You won’t get any citizenship rights in Estonia. Be in your own country of residence, still start and run a business there.

Digital solutions

The 100-year-old tiny Northern European nation, which claims to be 100 per cent digital, is offering e-residency status to non-Estonians since four years. It has turned in about 6,000 companies so far.

“With the status, one can start and operate a business in our country, with access to the European Union market,” said Riho Kruuv, ambassador of the Republic of Estonia. “Of the 50,000 e-residents in 157 countries, about 2,200 are from India. They have set up 275 companies so far. Of these, about 200 were set up in 2018 alone,” he said.
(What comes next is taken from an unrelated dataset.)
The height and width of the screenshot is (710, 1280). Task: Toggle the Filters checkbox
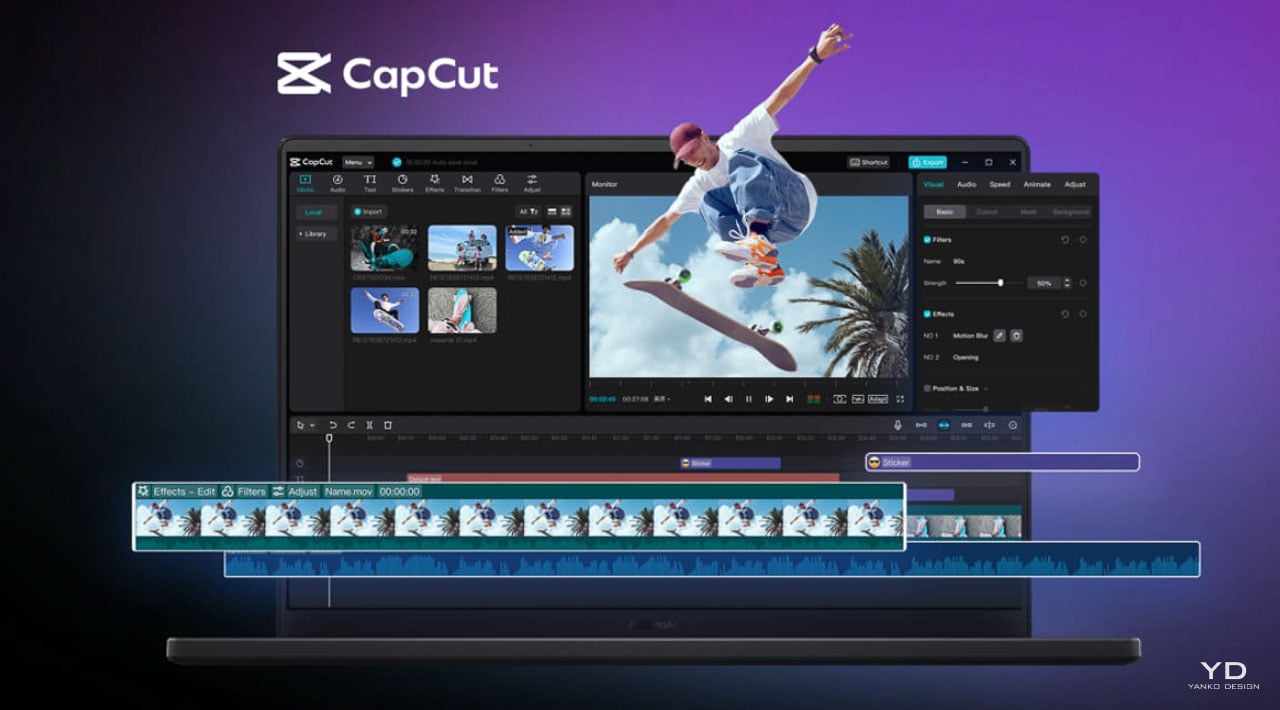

The Estonian Ambassador said Gates, Ambani and Ravi Shankar Prasad were offered the e-residency status as a ‘gift’. Incidentally, Mukesh Ambani’s Reliance group has floated a company in Estonia to develop digital solutions.

‘Citizenship not on sale’

Estonia made international headlines for taking initiatives that virtually turned the nation into a digital country, providing a variety of citizen services using digital identities of its citizens.

With a population of 1.3 million, Estonia, however, asserts that the e-residency status doesn’t entail people citizenship. “Our citizenship is not on sale,” he said.

According to him, seeking e-residency status is very easy. For an e-residency status hey will do a basic background check on the applicants to screen them for criminal records after submitting applications online and pay a fee of 100 euros.

After becoming e-residents, those willing to start a company need to pay a one-time fee of 190 euros, the same fee that even Estonians pay for setting up a business.

A credit card-sized smart card with a chip will be issued to e-residents. Using the cards, one can start and operate a firm in Estonia. Each firm, however, should have a local representative.

“For this, entrepreneurs can use the services of about 10 firms,” he said.

He said the country don’t tax firms as long as they plough back the revenues into the company.

“We don’t tax them every year. We tax only when they take money out, like in the form of dividends,” he said.